In the corner of the room, to which he made his way now, were the jewels in his crown. The influenza viruses. The 1957 vintage Asian Flu, H2N2. From 1968, here was H3N2, or Hong Kong Flu. There was the lesser-known H9N2 flu, plus H7N7, which hit Holland in 2003, leading to the slaughter of 30 million chickens.
And here was one of the most interesting and exciting viruses, which had cost him many favours and a small fortune to acquire: H1N1, aka the Great Influenza, aka the Spanish Flu, which devastated populations in 1918, killing somewhere between 20 and 40 million people. H1N1 turned people blue as their lungs became clogged and their blood was deprived of oxygen. Their lungs filled with fluid and they suffocated, drowned from the inside. H1N1 made the medieval Black Death look like, well, the common cold. Dr Gaunt stroked the surface of the unit that stored it, wondering what the Americans who had recreated it through reverse engineering just a few years ago would think, if they had known that Gaunt would be able to copy their experiments and create his own stocks of the virus.
Finally, Dr Gaunt stopped in front of the furthest cabinet, the one with its own double combination lock, secured by a code only he and his little helper knew. Inside was Avian Flu, H5N1, plus the virus they had acquired from the young Vietnamese woman. Here too were the goodies that Sampson, who was on his way now, had taken from the lab in Oxford.
And on the top shelf, like a bottle of 1787 Château Lafite – the most expensive wine in the world, the one his father would have killed to own – was the virus that made him want to bow down before it like a serf. The culmination of his, and numerous others’, life’s work. For thirty years he had been moving towards this moment. There had been disasters along the way. Setbacks and many unfortunate but necessary deaths. Many of his closest colleagues and friends had died. He had sacrificed everything – family, mainstream scientific acceptance, wealth – for this. But now he knew that at last, with just one more test to complete and one more obstacle to remove, it was nearly time to unpop the cork.
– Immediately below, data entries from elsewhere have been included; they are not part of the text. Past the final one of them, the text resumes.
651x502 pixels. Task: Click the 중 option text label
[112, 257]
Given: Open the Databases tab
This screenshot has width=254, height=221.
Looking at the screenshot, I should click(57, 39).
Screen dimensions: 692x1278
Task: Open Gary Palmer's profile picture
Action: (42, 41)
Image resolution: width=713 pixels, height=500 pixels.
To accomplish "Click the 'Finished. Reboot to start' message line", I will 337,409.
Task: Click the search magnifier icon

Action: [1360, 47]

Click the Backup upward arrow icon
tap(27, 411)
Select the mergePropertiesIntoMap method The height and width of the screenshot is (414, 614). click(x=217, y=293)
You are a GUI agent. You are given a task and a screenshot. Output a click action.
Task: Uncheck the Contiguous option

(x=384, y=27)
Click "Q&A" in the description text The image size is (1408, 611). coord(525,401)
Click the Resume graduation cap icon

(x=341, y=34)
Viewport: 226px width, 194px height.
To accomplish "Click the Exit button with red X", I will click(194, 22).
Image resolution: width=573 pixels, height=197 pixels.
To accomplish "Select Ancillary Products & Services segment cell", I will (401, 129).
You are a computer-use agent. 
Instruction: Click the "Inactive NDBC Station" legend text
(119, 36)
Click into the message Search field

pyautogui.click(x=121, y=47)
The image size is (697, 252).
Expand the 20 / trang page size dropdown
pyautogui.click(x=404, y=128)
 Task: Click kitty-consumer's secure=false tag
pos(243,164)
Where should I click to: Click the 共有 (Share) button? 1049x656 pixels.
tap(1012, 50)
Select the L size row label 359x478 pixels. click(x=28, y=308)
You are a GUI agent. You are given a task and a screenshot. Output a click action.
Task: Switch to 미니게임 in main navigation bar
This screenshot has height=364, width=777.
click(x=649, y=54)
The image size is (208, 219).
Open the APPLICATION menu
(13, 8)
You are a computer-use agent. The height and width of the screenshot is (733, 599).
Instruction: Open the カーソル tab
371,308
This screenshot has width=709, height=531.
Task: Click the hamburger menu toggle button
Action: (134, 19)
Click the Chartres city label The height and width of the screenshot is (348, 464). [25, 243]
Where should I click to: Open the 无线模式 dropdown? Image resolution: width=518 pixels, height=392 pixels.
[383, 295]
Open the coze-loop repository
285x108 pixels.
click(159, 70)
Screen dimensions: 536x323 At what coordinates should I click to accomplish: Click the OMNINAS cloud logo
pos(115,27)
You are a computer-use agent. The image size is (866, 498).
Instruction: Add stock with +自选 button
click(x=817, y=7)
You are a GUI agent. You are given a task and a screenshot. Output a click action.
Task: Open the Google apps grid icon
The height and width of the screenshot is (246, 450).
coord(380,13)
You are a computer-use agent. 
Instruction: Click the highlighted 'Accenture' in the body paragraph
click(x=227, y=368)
Here she waited: the Pandora Virus.
Gaunt and his underground team had been working on it for years. In fact, research stretched back to the days of the CRU, when Gaunt had first started to experiment with flu strains. It had become his obsession. Now, after many years of sculpting this work of beautiful art, the final piece of the puzzle was in place, the breakthrough coming after Sampson liberated the AG-769 virus from Dr Twigger’s lab. AG-769 performed a clever trick, the protein in which the virus was wrapped effectively turning off the immune response of the host’s cells. Gaunt was able to emulate this effect in Pandora, massively increasing the fatality rate. Now she was complete. She was perfect.
And when she made herself known, the world of science – no, the entire world – would gasp in awe.
Just before they drew their last breath.
MI6 officer Jason Harley had been working towards this moment for a long time, the culmination of Operation Castle, the first substantial war crimes case he’d been involved with, a case that had led from Serbia back to London, via a human trafficking investigation.
It was 2.30 am, English summer rain gleaming on black asphalt in this Tottenham back street, the windscreen wipers of his car pausing, then sweeping, their ponderous rhythm at odds with his own thumping pulse. Inside the ordinary-looking terraced house, with its peeling bay window frames and crumbling brickwork, women from Eastern Europe were kept prisoner and forced to work as prostitutes. Most of them were from Serbia, from dirt-poor families, coming to England in search of a dream but finding a nightmare.
‘They’re going in,’ said Simon Donahoe, the SOCA agent Harley was working alongside, nodding towards the van, out of which poured half a dozen police officers. They watched them ascend the steps, bang on the door, then batter it down. Lights flicked on in neighbouring houses.